Records for the exercise -
***

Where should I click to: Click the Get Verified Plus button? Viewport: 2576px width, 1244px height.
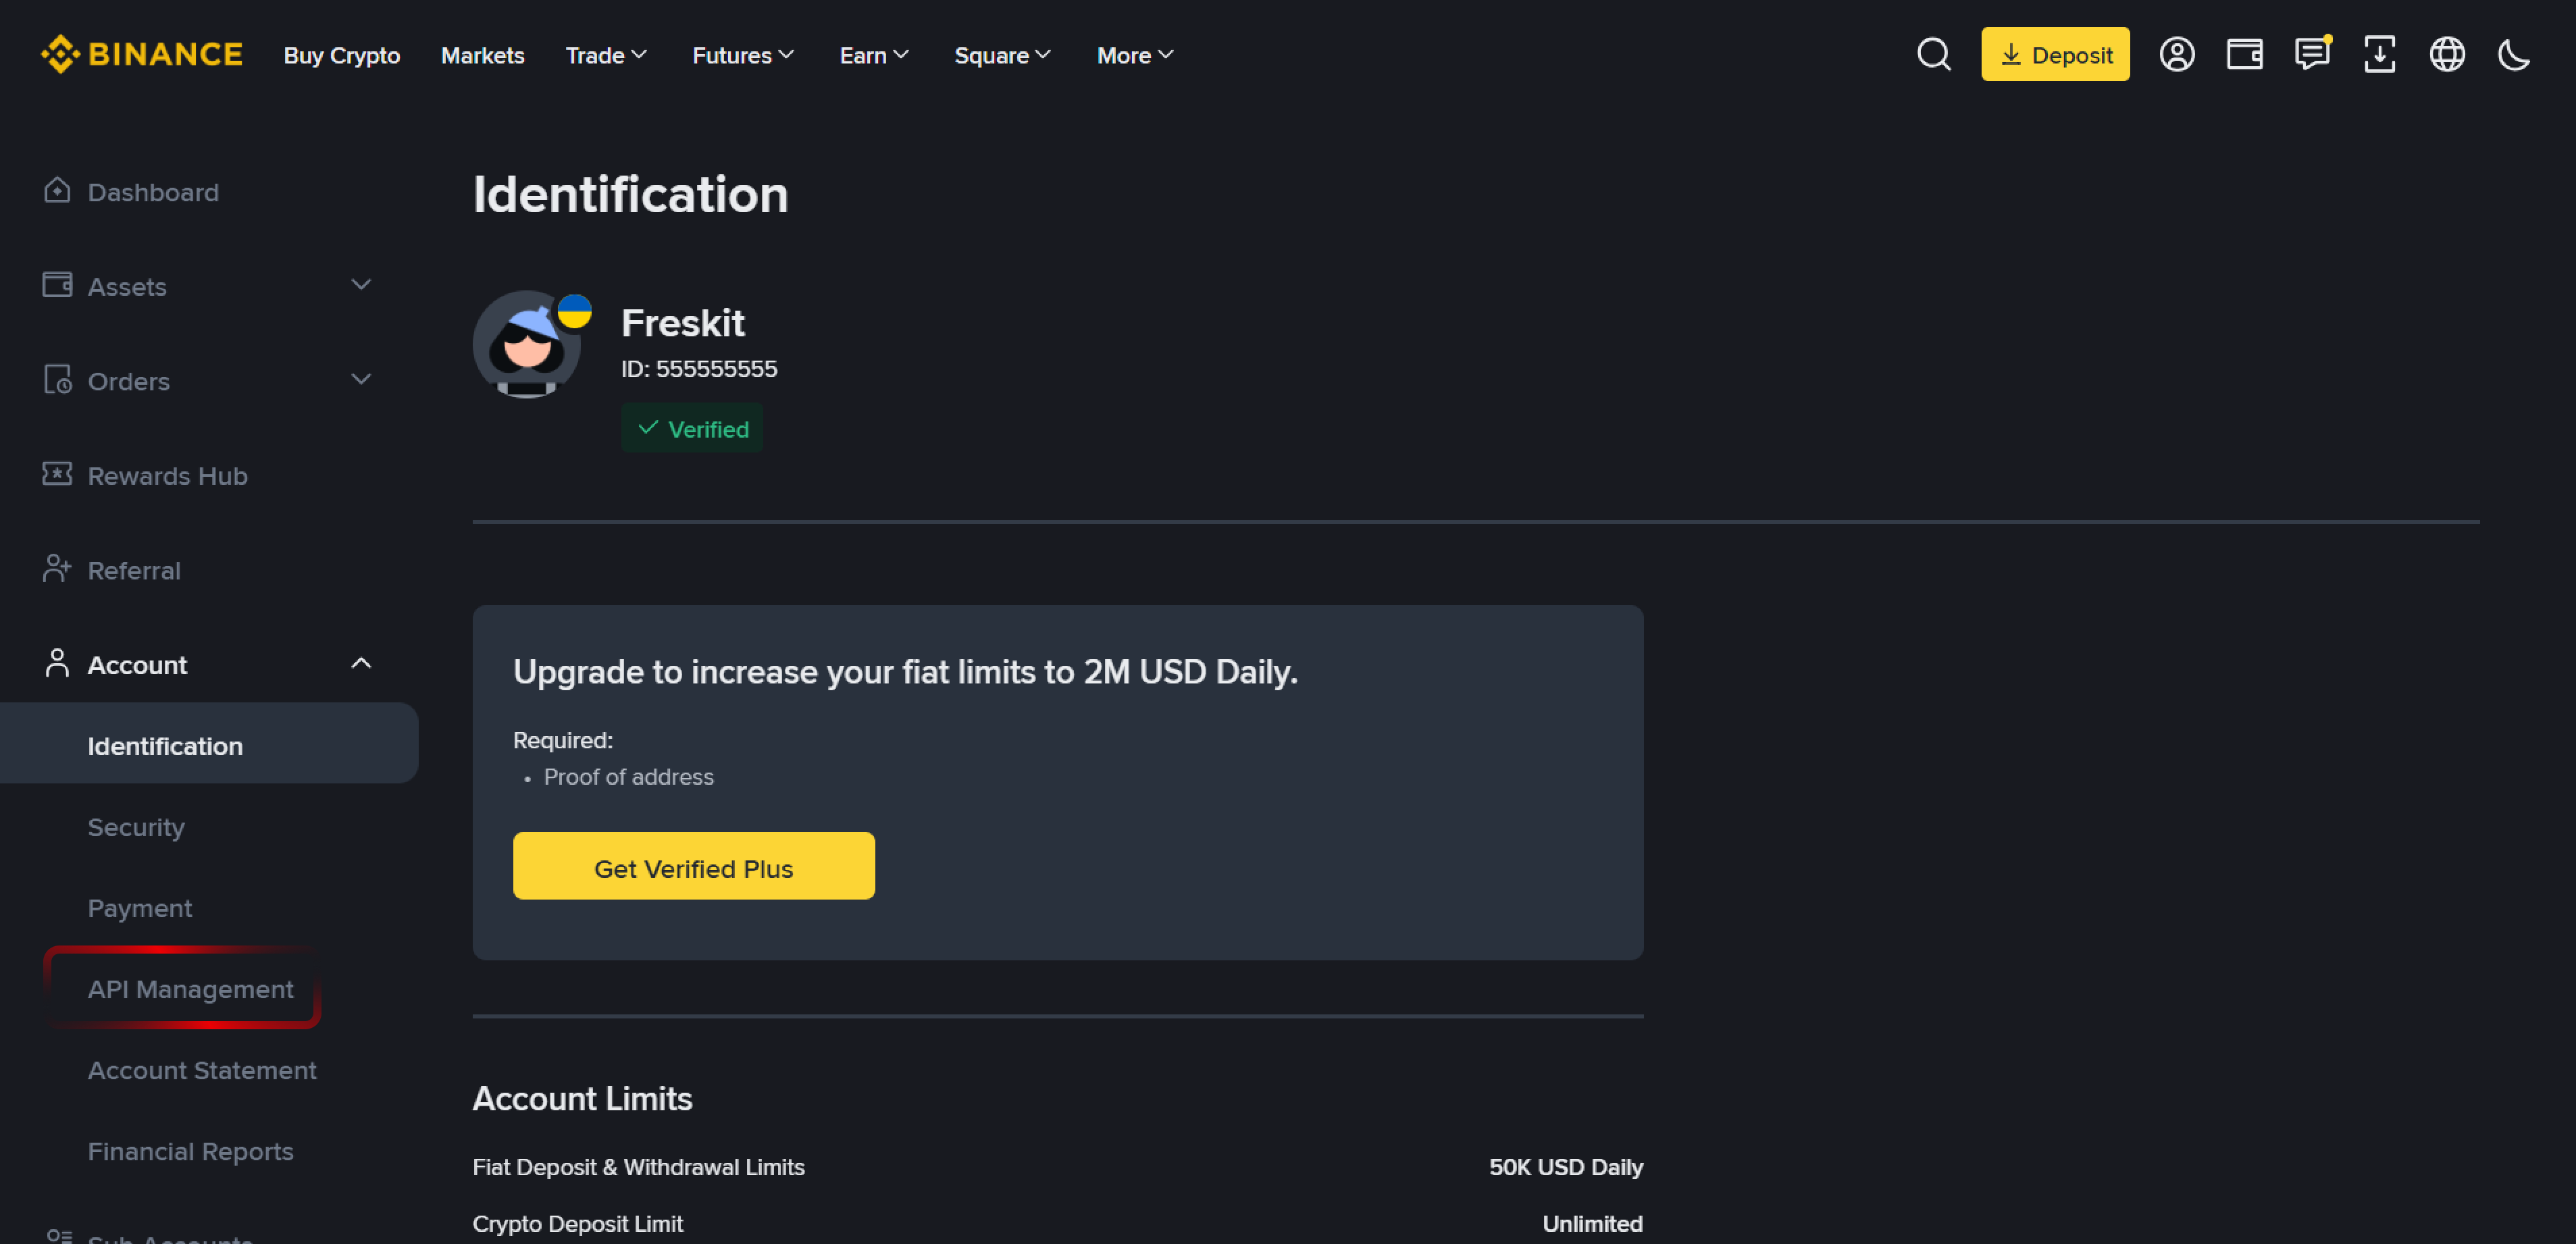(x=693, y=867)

***

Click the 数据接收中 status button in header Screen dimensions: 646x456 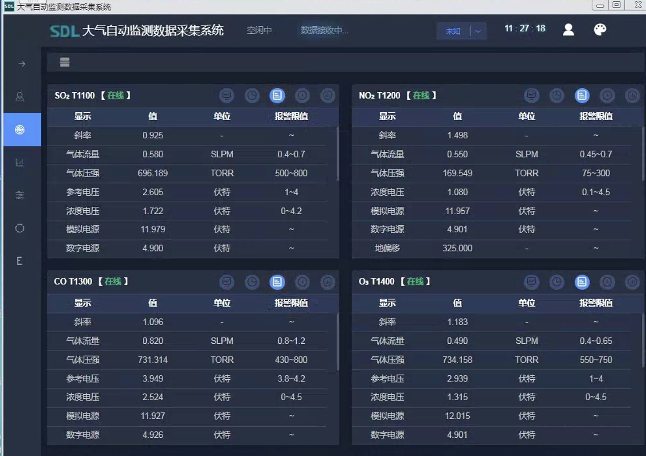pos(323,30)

***

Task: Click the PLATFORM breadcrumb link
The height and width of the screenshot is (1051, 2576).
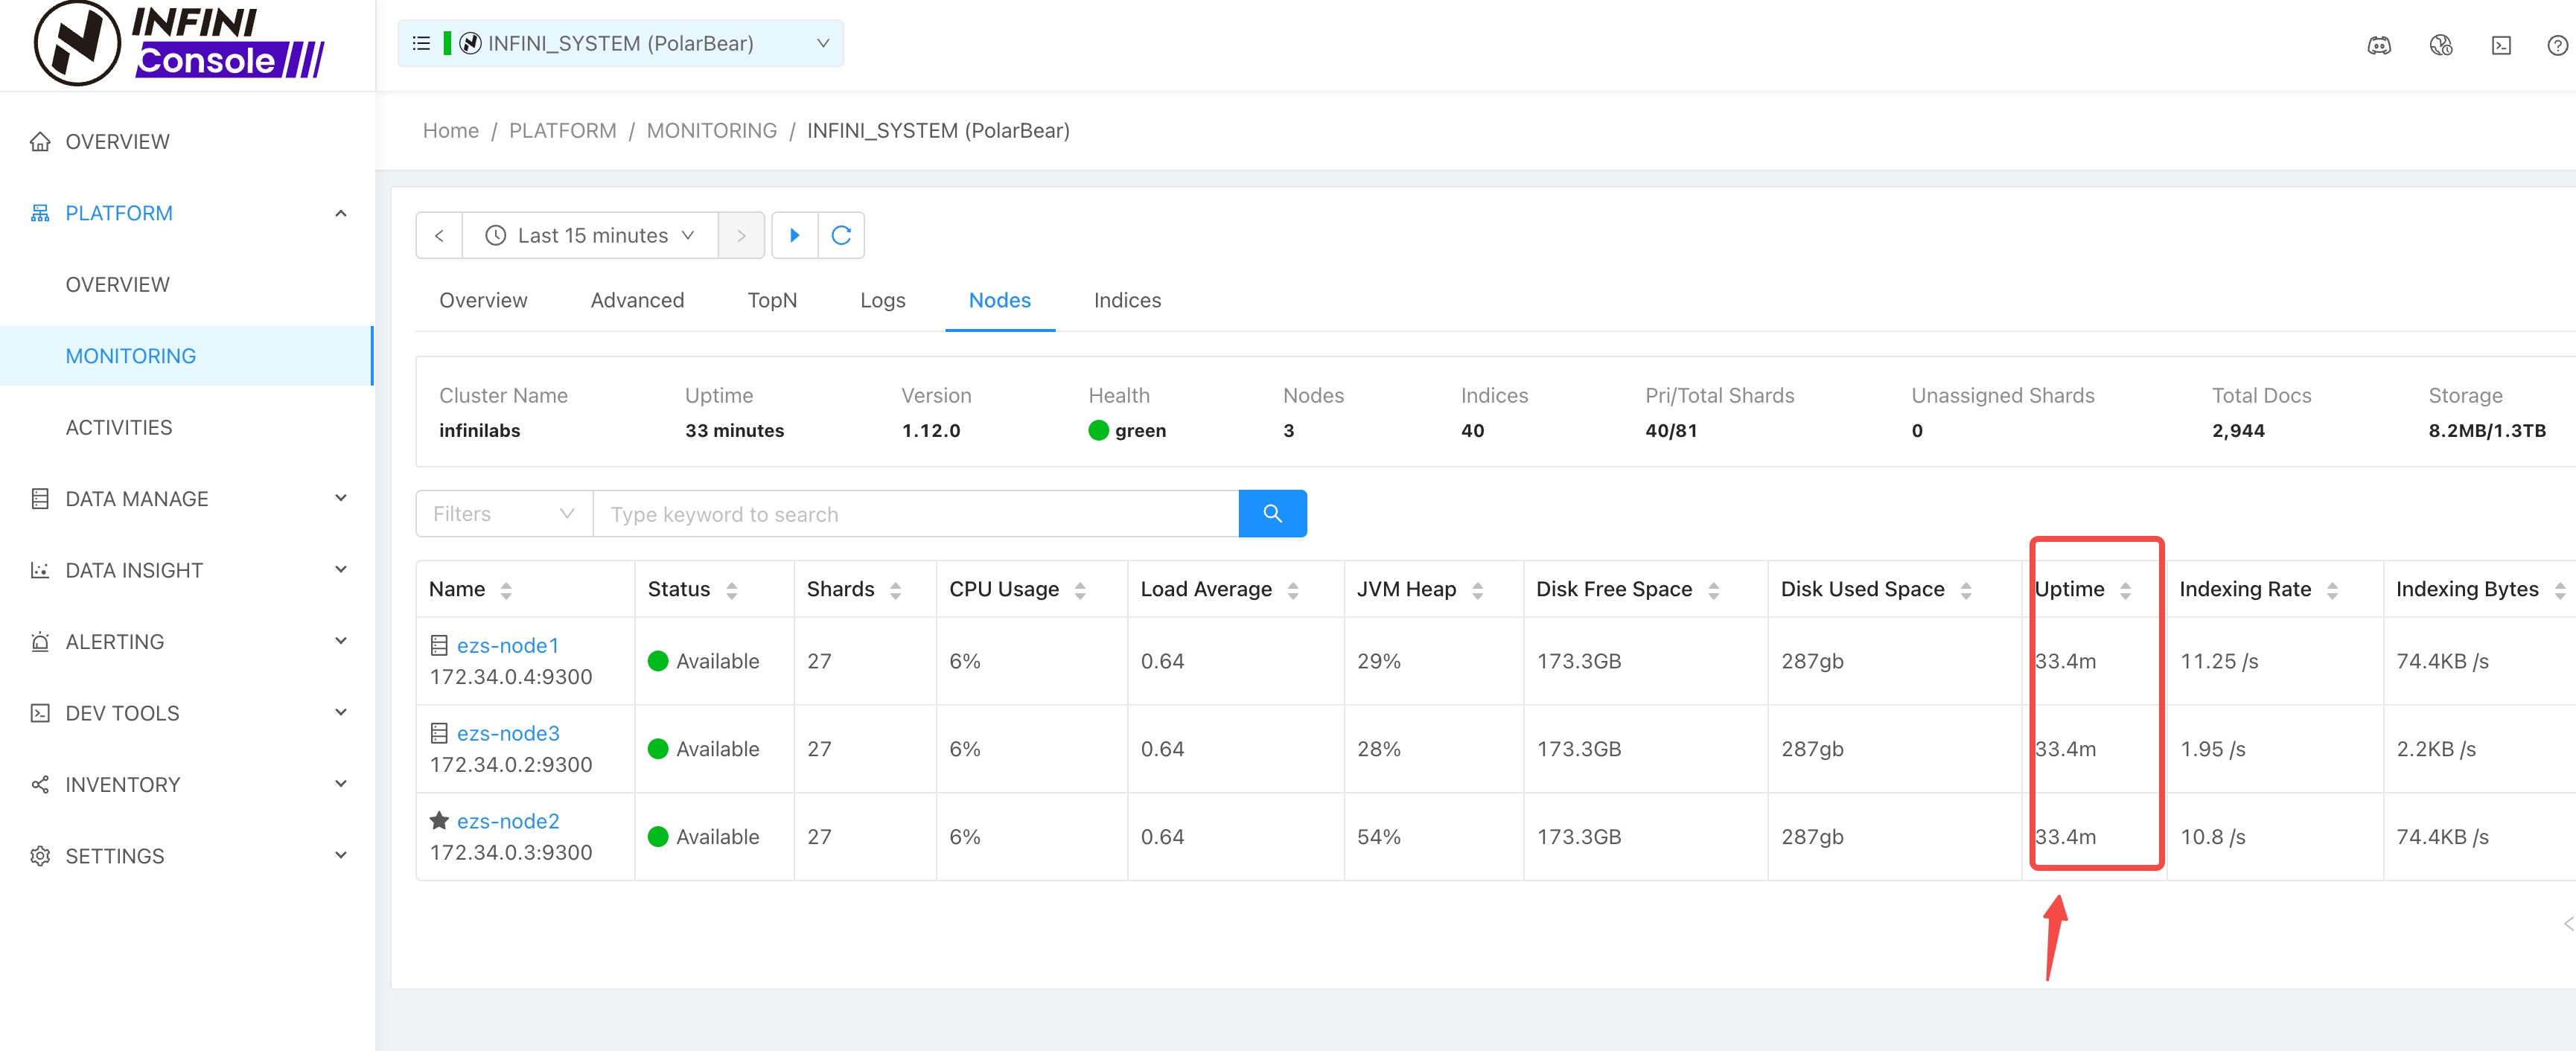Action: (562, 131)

***

Your objective - Turn the lines above, from the one containing "Where should I" down to the one containing "(x=693, y=867)", into a JSON list of strings, one string per line, with blank lines skipped and the pictures left out.

Solution to this problem -
[
  "Where should I click to: Click the Get Verified Plus button? Viewport: 2576px width, 1244px height.",
  "(x=693, y=867)"
]